3.3. Performance Results

Acute lymphoblastic leukemia (ALL) is a disease that primarily affects children under the age of 15. In this study, a graphical user interface (GUI) was developed to collect data from the patient and his or her family environment, providing a comprehensive view of the patient. The design and implementation of artificial neural network algorithms with supervised training enabled the determination of the levels of toxicity associated with the administration of methotrexate in patients with acute lymphoblastic leukemia at the Hospital de Alta Especialidad Pediátrica del Estado de Chiapas. In addition, statistical patterns established by the World Health Organization and criteria defined by hospital medical specialists were used. The resulting data are presented in Figure 10. This allowed for an accurate evaluation of symptoms according to the morphological and risk classification of the disease in each patient. This classification will allow physicians to make decisions regarding necessary safety measures during the first 48 hours following methotrexate administration, which promises to significantly improve treatment follow-up, prevent common complications such as mucositis, and ultimately contribute to increasing patients’ life expectancy. The ability to accurately identify methotrexate levels in patients using this tool can also reduce the costs associated with treatment monitoring by optimizing the management of medical resources and minimizing the need for unnecessary interventions.

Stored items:
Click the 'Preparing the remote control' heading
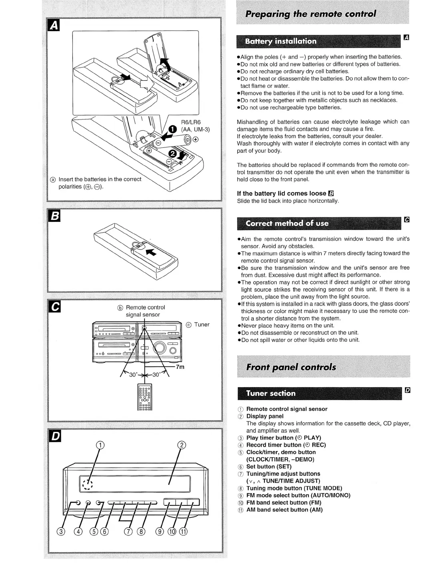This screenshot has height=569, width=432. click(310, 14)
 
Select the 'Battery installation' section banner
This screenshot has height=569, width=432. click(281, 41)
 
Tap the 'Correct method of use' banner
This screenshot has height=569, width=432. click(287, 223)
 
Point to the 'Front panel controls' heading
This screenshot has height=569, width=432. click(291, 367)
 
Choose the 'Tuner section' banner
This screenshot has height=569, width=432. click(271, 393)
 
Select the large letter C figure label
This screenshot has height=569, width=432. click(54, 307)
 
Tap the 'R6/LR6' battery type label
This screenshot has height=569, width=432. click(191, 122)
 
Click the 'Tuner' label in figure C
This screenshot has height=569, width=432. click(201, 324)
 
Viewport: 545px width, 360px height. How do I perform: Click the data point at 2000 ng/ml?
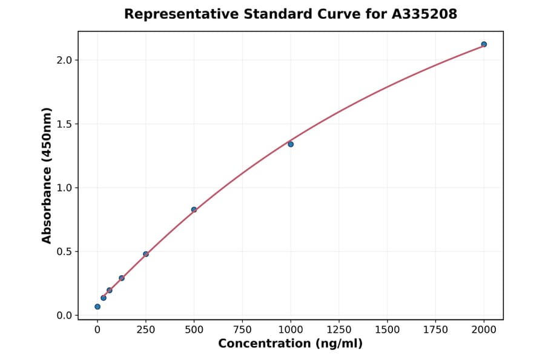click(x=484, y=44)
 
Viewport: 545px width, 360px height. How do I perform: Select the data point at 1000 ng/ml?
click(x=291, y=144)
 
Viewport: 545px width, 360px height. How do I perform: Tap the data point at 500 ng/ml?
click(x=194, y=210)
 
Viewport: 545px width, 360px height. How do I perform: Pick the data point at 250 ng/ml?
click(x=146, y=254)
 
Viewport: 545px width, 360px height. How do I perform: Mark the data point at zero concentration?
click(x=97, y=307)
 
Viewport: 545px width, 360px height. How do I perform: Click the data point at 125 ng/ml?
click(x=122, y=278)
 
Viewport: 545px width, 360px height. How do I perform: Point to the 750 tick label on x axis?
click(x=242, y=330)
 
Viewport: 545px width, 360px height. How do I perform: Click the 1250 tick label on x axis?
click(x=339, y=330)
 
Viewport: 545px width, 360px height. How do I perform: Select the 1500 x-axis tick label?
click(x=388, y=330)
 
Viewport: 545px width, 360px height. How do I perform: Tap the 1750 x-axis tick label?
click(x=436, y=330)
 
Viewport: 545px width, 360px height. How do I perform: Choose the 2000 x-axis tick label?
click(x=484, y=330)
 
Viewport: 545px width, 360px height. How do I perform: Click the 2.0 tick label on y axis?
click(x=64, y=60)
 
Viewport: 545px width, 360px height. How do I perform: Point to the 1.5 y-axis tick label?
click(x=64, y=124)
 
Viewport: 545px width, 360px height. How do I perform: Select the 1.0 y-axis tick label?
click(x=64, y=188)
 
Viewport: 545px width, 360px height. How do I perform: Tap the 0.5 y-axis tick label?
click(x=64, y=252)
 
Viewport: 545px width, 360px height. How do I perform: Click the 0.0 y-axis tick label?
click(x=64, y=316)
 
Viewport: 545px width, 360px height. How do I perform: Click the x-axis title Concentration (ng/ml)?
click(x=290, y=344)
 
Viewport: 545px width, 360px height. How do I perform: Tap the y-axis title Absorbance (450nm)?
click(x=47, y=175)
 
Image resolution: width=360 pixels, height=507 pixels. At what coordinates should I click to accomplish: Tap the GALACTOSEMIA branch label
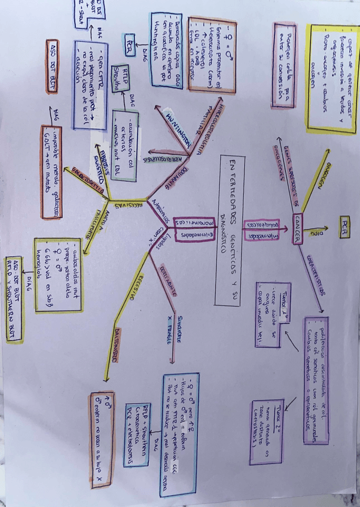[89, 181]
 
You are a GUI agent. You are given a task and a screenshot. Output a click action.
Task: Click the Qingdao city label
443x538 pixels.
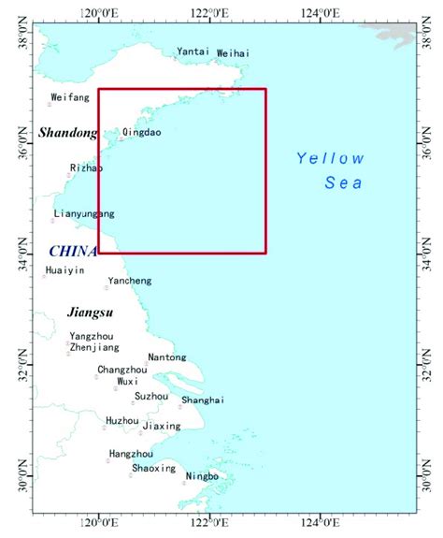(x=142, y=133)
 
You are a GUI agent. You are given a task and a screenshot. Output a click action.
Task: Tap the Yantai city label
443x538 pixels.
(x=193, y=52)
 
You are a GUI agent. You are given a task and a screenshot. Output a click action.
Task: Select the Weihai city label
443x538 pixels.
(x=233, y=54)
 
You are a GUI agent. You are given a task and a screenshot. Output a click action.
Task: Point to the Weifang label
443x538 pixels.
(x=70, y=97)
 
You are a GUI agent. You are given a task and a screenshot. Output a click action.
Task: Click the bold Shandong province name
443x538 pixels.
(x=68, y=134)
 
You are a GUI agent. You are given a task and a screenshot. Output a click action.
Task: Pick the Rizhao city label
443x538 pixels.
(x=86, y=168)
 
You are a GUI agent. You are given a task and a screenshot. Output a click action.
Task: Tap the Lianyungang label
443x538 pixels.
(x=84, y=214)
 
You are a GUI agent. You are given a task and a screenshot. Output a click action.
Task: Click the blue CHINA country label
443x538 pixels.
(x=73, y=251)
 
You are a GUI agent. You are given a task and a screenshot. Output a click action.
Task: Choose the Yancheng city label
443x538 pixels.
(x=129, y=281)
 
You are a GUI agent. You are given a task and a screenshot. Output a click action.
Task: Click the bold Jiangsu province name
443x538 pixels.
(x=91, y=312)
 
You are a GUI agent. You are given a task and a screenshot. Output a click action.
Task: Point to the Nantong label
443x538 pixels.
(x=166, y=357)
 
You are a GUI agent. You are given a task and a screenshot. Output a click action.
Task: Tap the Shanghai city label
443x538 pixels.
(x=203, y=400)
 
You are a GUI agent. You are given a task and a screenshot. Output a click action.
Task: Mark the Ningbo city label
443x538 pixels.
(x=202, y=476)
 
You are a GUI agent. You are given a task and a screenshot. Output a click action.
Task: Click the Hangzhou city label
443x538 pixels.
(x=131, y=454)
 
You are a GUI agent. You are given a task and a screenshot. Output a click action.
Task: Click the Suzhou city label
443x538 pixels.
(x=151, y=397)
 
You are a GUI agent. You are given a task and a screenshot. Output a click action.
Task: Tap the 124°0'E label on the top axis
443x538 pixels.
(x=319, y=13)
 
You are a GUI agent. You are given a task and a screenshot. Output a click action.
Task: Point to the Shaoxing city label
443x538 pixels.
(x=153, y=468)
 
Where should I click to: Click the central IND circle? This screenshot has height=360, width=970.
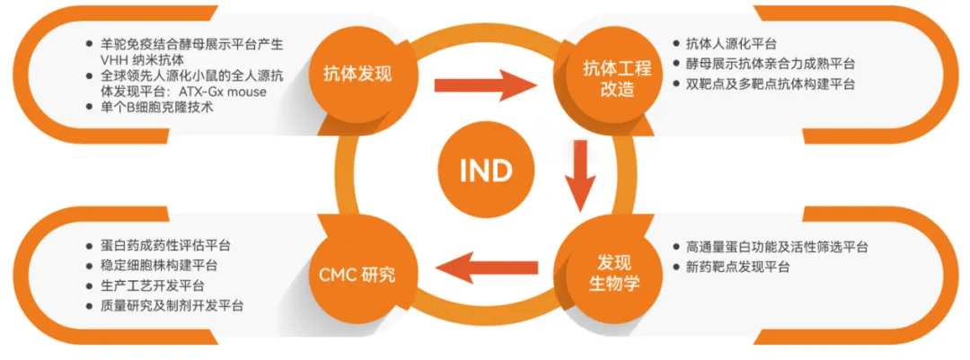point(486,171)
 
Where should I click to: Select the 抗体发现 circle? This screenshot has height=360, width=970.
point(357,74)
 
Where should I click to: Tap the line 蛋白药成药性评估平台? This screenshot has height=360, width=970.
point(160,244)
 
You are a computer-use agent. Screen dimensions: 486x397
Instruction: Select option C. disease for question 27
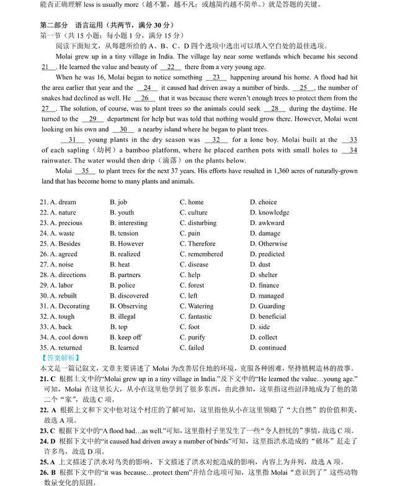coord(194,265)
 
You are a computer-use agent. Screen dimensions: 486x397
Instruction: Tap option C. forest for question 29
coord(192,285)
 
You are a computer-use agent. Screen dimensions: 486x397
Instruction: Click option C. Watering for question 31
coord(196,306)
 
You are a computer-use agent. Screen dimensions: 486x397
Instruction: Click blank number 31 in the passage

## EXERCISE GOAL:
In the performance results text, what does the sentence beginning "This classification will allow physicians" say the classification promises? List every item.

## YOUR RESPONSE:
- Significantly improve treatment follow-up
- Prevent common complications such as mucositis
- Ultimately contribute to increasing patients' life expectancy